[Stored data]
....

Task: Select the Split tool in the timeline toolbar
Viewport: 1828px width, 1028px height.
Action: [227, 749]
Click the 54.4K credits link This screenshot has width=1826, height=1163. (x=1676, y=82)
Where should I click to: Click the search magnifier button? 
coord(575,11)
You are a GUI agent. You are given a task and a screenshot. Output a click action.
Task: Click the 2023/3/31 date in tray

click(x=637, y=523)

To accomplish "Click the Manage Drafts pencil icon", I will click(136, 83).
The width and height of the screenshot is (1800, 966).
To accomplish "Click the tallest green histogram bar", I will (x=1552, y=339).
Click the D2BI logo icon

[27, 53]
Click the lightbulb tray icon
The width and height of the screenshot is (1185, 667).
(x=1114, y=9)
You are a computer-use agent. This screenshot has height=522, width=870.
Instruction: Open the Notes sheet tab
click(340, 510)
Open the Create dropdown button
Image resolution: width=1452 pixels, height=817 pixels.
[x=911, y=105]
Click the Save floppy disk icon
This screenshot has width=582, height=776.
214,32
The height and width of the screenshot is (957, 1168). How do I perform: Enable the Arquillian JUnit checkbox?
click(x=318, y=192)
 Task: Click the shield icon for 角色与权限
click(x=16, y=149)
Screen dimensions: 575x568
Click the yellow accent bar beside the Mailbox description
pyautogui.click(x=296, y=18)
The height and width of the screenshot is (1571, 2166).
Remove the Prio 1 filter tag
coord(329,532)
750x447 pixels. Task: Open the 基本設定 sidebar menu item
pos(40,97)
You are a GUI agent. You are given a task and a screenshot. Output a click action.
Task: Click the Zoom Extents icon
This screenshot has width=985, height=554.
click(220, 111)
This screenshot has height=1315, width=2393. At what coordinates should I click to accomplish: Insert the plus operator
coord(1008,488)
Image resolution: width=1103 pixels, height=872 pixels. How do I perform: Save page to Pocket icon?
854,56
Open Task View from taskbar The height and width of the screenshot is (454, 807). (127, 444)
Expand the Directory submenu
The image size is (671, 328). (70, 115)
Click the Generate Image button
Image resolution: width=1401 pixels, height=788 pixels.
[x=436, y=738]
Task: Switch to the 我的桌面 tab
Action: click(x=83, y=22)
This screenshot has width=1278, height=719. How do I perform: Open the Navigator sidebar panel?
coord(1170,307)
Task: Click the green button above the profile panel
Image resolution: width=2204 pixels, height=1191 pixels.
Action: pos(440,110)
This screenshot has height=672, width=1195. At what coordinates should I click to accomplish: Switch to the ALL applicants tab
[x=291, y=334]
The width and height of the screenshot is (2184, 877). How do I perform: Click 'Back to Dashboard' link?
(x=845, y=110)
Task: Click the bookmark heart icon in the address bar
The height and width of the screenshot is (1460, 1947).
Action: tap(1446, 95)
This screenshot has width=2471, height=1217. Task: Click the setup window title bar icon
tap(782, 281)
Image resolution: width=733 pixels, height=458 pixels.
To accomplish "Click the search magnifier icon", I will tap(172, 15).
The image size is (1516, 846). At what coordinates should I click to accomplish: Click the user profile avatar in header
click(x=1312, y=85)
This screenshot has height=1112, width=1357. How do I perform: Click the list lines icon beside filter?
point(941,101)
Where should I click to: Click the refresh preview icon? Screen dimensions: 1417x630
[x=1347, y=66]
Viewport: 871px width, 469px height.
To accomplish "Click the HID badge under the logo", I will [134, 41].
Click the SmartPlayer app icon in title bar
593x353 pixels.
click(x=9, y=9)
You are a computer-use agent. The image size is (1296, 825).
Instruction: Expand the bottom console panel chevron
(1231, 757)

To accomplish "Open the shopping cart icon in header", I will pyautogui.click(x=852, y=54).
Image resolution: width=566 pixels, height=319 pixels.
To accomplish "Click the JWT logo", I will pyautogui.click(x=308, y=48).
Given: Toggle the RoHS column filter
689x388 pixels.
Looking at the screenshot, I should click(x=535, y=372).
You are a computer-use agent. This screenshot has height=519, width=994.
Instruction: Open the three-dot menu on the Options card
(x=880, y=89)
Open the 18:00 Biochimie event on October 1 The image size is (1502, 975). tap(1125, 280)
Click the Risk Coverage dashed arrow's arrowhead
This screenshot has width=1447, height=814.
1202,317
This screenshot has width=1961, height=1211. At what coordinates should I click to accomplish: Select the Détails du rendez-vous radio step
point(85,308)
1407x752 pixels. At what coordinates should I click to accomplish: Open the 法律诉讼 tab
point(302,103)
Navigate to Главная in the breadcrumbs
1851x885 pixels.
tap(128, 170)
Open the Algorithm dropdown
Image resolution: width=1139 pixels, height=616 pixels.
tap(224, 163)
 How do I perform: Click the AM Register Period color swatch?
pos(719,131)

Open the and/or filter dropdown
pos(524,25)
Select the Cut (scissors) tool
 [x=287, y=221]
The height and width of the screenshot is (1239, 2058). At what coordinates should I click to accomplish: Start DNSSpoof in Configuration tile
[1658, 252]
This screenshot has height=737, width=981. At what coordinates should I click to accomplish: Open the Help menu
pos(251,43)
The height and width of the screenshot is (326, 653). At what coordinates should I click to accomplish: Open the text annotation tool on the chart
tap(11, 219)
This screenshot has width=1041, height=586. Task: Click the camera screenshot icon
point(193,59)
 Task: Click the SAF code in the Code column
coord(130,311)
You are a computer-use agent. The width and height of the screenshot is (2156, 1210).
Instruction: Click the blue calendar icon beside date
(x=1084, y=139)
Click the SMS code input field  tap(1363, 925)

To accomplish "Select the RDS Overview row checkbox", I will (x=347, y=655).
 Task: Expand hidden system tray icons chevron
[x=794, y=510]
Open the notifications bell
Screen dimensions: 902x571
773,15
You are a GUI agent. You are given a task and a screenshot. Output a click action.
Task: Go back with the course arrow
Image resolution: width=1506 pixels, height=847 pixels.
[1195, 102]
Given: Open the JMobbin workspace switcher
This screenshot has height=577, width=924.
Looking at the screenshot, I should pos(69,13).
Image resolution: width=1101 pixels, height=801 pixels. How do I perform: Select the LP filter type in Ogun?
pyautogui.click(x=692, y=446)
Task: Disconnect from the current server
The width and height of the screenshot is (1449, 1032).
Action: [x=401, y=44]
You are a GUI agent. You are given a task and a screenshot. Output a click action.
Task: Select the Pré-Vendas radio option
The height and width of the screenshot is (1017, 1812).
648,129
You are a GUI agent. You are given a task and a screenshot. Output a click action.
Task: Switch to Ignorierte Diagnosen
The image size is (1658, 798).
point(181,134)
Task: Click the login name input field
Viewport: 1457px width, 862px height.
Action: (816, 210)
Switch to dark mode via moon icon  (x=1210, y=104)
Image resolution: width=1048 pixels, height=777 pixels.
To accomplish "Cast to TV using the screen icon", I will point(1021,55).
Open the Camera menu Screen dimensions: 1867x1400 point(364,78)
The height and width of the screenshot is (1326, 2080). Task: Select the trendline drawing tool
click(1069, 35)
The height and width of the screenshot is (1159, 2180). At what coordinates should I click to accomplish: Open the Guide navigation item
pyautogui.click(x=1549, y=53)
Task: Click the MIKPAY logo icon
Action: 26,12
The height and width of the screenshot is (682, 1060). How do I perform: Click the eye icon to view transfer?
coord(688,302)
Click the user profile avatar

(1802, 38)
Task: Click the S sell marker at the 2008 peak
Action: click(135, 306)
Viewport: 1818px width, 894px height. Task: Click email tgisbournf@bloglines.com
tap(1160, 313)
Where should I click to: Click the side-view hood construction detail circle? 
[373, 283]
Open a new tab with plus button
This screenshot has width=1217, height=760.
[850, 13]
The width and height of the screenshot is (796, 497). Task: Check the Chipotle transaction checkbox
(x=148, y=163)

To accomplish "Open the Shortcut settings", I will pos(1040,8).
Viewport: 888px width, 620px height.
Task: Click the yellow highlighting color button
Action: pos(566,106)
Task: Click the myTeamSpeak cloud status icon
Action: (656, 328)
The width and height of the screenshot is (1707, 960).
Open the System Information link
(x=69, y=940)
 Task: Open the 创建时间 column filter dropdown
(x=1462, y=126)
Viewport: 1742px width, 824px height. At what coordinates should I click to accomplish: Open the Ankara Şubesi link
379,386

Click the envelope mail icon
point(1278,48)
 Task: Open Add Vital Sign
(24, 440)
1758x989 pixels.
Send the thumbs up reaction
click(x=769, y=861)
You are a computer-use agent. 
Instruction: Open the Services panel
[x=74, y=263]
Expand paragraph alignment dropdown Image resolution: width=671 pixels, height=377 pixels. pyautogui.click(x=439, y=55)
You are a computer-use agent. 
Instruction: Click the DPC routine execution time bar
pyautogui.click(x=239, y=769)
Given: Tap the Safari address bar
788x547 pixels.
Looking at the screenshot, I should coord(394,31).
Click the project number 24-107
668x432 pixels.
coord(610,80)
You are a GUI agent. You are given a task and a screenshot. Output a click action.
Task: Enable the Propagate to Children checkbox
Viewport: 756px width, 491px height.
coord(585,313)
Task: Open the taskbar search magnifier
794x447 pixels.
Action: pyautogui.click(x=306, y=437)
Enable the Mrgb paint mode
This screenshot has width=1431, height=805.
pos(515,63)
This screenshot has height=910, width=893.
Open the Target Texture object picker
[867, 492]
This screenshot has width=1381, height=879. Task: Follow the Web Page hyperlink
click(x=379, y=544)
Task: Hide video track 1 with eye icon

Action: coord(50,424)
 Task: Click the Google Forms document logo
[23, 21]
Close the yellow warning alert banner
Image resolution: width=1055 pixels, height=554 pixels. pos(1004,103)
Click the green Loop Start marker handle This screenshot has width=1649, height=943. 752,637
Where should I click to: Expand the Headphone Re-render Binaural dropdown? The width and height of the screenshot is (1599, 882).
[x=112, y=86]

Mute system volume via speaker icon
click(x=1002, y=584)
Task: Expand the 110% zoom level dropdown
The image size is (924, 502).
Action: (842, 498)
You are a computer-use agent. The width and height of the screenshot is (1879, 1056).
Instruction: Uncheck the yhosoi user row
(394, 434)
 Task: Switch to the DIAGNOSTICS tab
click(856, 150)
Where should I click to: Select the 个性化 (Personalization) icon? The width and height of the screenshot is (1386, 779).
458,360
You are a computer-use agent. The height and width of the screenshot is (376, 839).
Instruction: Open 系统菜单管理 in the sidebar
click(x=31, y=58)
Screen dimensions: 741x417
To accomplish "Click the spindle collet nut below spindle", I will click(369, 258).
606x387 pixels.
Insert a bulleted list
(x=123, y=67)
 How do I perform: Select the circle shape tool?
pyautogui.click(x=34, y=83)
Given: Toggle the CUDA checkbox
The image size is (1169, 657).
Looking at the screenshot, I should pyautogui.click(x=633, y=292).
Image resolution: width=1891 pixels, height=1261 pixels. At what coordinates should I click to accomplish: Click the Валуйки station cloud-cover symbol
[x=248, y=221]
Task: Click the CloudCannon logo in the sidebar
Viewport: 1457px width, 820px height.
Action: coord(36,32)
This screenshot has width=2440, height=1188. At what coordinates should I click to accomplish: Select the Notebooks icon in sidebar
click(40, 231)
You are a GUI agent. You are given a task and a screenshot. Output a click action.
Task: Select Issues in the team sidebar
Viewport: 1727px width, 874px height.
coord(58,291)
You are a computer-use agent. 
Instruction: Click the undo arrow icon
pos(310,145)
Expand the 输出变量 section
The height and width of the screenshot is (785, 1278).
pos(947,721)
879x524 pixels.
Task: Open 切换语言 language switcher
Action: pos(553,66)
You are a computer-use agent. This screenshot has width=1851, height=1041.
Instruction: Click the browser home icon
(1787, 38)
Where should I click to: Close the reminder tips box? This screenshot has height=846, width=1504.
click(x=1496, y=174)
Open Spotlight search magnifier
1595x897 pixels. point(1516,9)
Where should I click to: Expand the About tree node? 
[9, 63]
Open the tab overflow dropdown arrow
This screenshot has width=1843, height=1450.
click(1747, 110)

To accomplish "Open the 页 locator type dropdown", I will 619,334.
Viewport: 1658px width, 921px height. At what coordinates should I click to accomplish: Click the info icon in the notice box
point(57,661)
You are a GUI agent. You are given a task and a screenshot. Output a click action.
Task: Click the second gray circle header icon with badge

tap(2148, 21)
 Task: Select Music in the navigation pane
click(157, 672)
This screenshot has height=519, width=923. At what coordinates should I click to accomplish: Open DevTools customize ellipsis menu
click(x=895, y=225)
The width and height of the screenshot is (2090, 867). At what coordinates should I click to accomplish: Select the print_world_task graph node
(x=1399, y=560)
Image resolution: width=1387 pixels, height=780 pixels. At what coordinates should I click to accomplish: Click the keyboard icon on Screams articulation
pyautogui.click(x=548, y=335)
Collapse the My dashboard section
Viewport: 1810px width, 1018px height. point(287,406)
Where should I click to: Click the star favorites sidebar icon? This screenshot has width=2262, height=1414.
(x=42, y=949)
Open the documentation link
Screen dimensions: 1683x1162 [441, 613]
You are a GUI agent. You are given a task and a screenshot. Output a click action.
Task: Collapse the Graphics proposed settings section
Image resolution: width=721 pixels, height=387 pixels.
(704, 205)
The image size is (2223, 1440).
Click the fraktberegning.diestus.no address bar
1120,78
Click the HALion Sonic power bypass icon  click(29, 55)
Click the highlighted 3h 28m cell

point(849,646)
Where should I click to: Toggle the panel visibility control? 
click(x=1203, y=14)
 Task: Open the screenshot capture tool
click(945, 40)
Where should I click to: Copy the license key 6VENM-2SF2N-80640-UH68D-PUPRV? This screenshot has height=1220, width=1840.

....

§ What the task asks
Your answer must be the data above, copied exactly from its first line through the line containing "Click the Save floppy disk icon", and nothing more.

§ Final answer
Task: Select the Split tool in the timeline toolbar
Viewport: 1828px width, 1028px height.
Action: [227, 749]
Click the 54.4K credits link This screenshot has width=1826, height=1163. (x=1676, y=82)
Where should I click to: Click the search magnifier button? 
coord(575,11)
You are a GUI agent. You are given a task and a screenshot. Output a click action.
Task: Click the 2023/3/31 date in tray

click(x=637, y=523)

To accomplish "Click the Manage Drafts pencil icon", I will click(136, 83).
The width and height of the screenshot is (1800, 966).
To accomplish "Click the tallest green histogram bar", I will (x=1552, y=339).
Click the D2BI logo icon

[27, 53]
Click the lightbulb tray icon
The width and height of the screenshot is (1185, 667).
(x=1114, y=9)
You are a computer-use agent. This screenshot has height=522, width=870.
Instruction: Open the Notes sheet tab
click(340, 510)
Open the Create dropdown button
Image resolution: width=1452 pixels, height=817 pixels.
[x=911, y=105]
Click the Save floppy disk icon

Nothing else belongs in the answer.